There is no question that the emerging Progressive and Socialist Caucuses in City Council would be weaker today without CTU’s endorsements and support. It is impossible to know just how popular Members First is at the moment, but Chicago’s socialists should take their threat seriously and work to combat it. If you know a CPS teacher, talk to them about how they plan to vote. If you are a CPS teacher, discuss the importance of this election with your colleagues. Independent political organizations in Chicago’s wards and the litany of progressive politicians that have benefitted from CTU’s endorsement and CORE’s organizing philosophy must remind Chicagoans of the importance of a militant teacher’s union. Now is not the time, as CORE grapples with a conservative backlash to its approach from within CTU and from the media, for silence.  

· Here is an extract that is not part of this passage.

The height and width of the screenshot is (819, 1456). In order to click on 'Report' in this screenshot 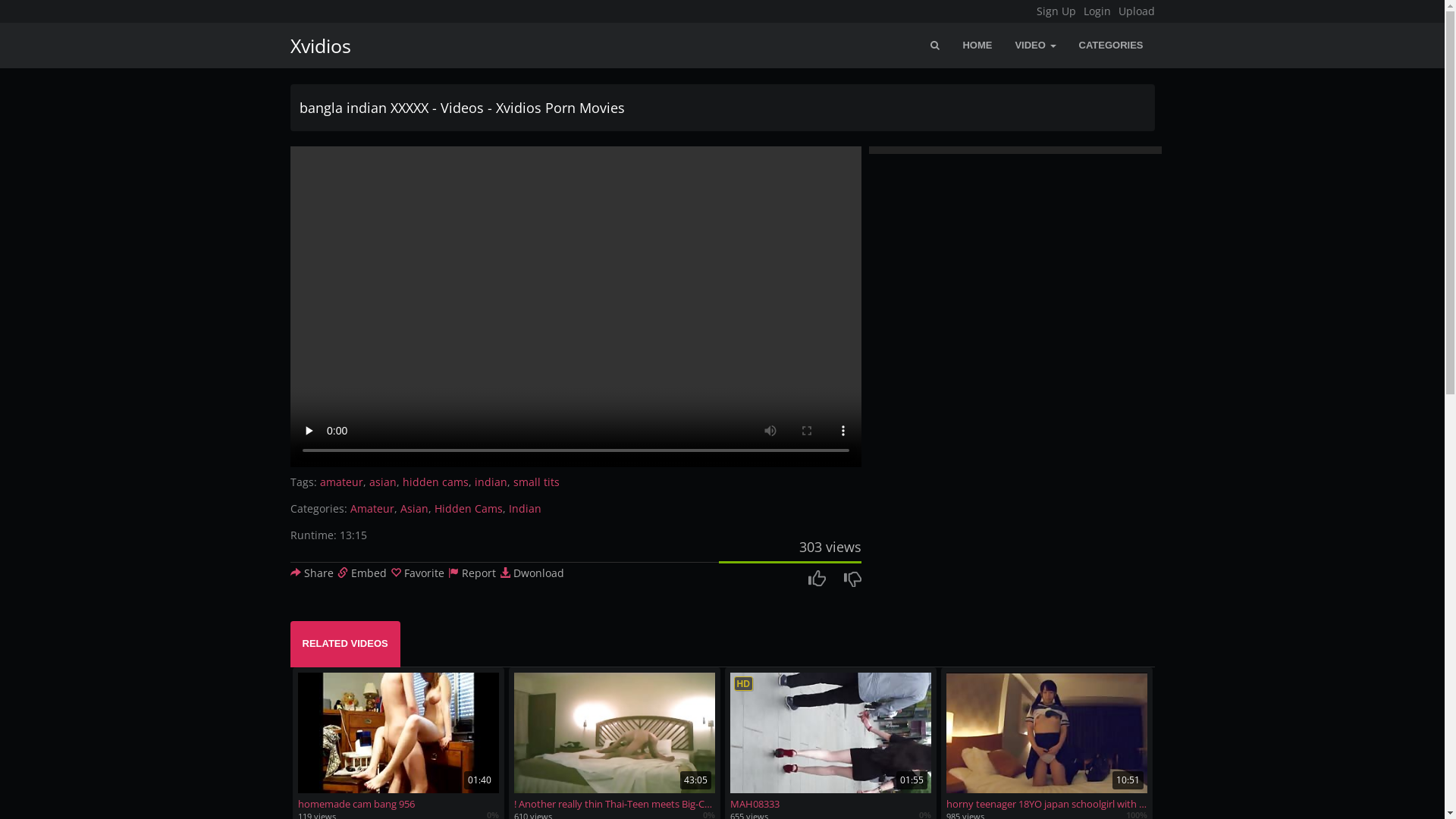, I will do `click(470, 573)`.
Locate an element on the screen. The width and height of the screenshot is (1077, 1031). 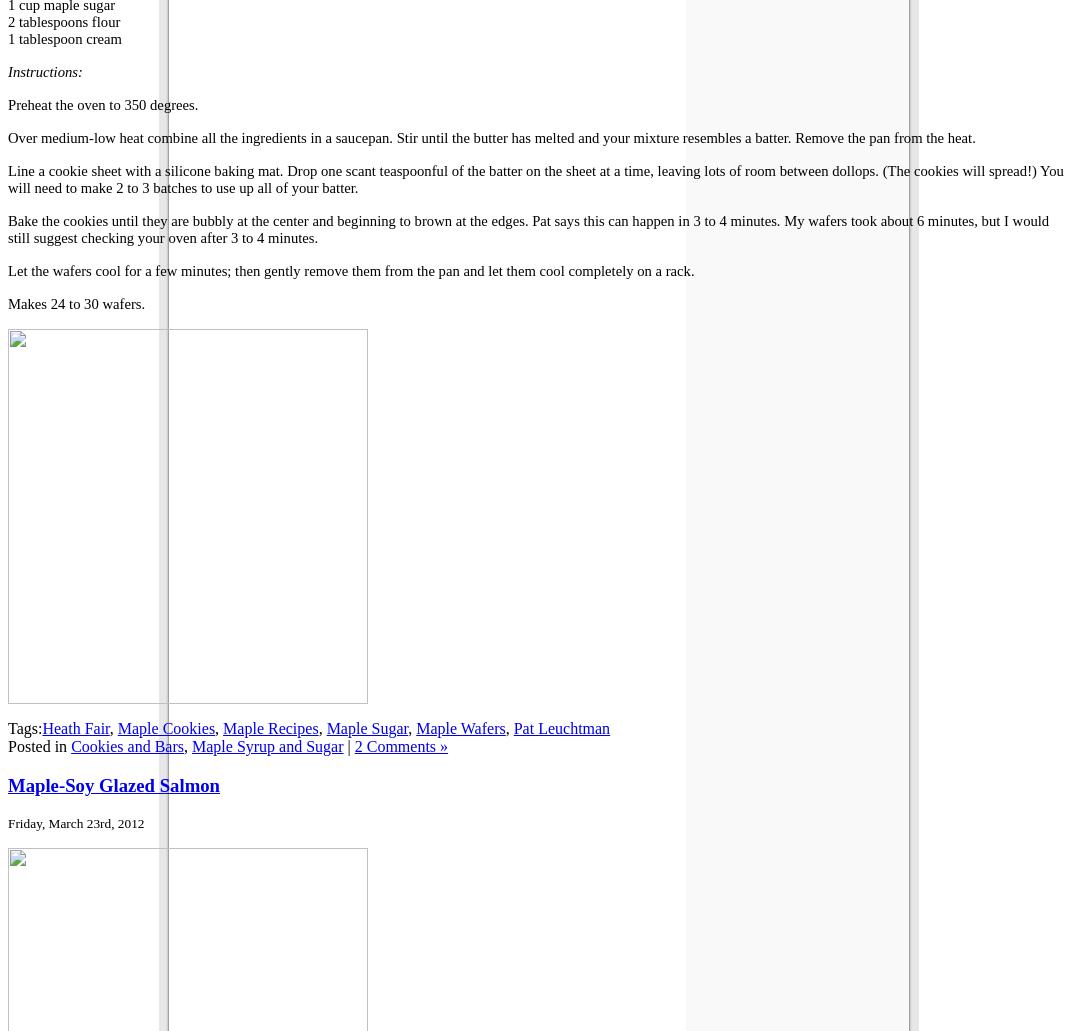
'Cookies and Bars' is located at coordinates (127, 745).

The last two years have been immensely taxing for workers across the world. The pandemic has also presented enormous challenges for students. The mayor’s lockout of CPS teachers in the midst of the pandemic created even more strains on children, parents, and teachers. The mayor’s actions created an opening for the conservative wing of CTU to take power. Chicago’s progressive and socialist Left should take notice.